NewTuscia – VITERBO – Il 2018 è un anno importante per il trasporto della macchina di Santa Rosa. 1oo anni fa, nel 1918, riprendeva a sfilare dopo l’interruzione causata dalla prima guerra mondiale, mentre quaranta anni fa fu fondato il Sodalizio dei Facchini.

A loro dunque è dedicato il percorso che quest’anno ritorna alle origini, alle vittime viterbesi, 650, nel grande conflitto e ai facchini deceduti nel corso del tempo, in particolare a quelli dell’ultimo anno i cui nomi sono stati aggiunti con delle targhette sulla struttura. Un ricordo particolare a Nicoletta Ascenzi, sorella dell’ideatore di Gloria Raffaele e amica dei facchini.

La Macchina ha subito delle piccole variazioni che la renderanno ancora più bella, dichiara Ascenzi durante la conferenza che si è svolta stamni. Sono state aggiunte luci per mettere in risalto i nove timpani sopra gli ostensori altrimenti in ombra in questo quarto anno di tragitto di gloria per le vie di Viterbo che vedrà una doppia girata a Piazza del Comune, tre quarti di giro a piazza del Teatro e non prevede un passaggio per via Marconi.

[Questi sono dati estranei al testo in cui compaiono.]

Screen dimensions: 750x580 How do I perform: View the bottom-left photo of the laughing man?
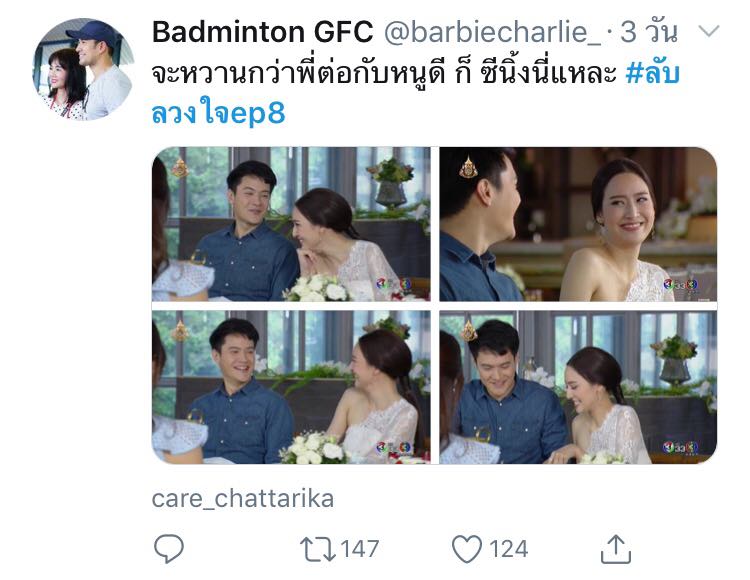pos(291,387)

Durante l’incontro al palazzo del Comune, erano presenti oltre al sindaco Arena e all’ideatore della macchina, Pietro Nocchi il presidente della Provincia, l’assessore Marco De Carolis, che ha spiegato come quest’anno non ci saranno tribune fatta eccezione per piazza del Comune, Rodolfo Valentino ed Elisa Morucci, artista di origini viterbesi che ha presentato la statua della santa da lei realizzata e che verrà esposta al Museo del Sodalizio dei Facchini.

Prima del trasporto vero e proprio tanti eventi. La mostra dei tesori di Tutankhamon, di cui una parte del ricavato andrà a favore di un’associazione che verrà indicata in seguito, poi le cene in piazza San Lorenzo. L’esibizione degli sbandieratori del centro storico e del Pilastro a partire da mezzogiorno a Porta Romana e poi alle 19 la fiaccola Lux Rosae. Non mancheranno i controlli attorno alle mura e agli ingressi.